Published online by Cambridge University Press: 13 November 2009
Horace's first epode situates the collection on the brink of the battle of Actium, the final episode in Rome's prolonged civil wars. The poem, which is addressed to Maecenas, represents Horace in the act of resolving to accompany his beloved patron into battle: “I will gladly fight this and every war in the hope of earning your favor” (libenter hoc et omne militabitur \ bellum in tuae spem gratiae, I. 1.23–4). We do not know whether Horace actually fought at Actium; most likely he did not. But the book of epodes is itself evidence of his readiness to do battle on the home front on behalf of Maecenas and the young Caesar. The epodes that follow Horace's declaration are blows struck in an ongoing “culture war.” Horace is fighting at once to stabilize a disordered world by establishing its center and defining its periphery and to protect his own face by ruling himself in and others out. The collection is characterized, accordingly, by the divergent impulses of solidarity and division, with gestures of deference directed toward (what Horace represents as) the center and gestures of authority aimed at (what Horace represents as) the fringes.

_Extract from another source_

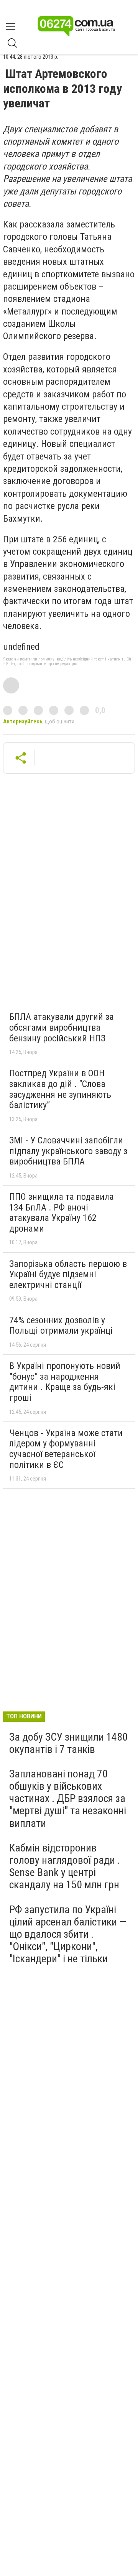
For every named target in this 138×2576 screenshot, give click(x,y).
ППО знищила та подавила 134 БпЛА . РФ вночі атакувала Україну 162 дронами (61, 1212)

In his Epodes as in his roughly contemporaneous collections of satires, Horace combines attacks on enemies with a defense of his friends' and his own moral integrity. But there is an urgency about the epodes that is absent from the satires. Whereas Horatian satire aspires to universality, the epodes are figuratively located within a particular historical crisis and take the form not of philosophical reflections but of socially engaged and consequential acts.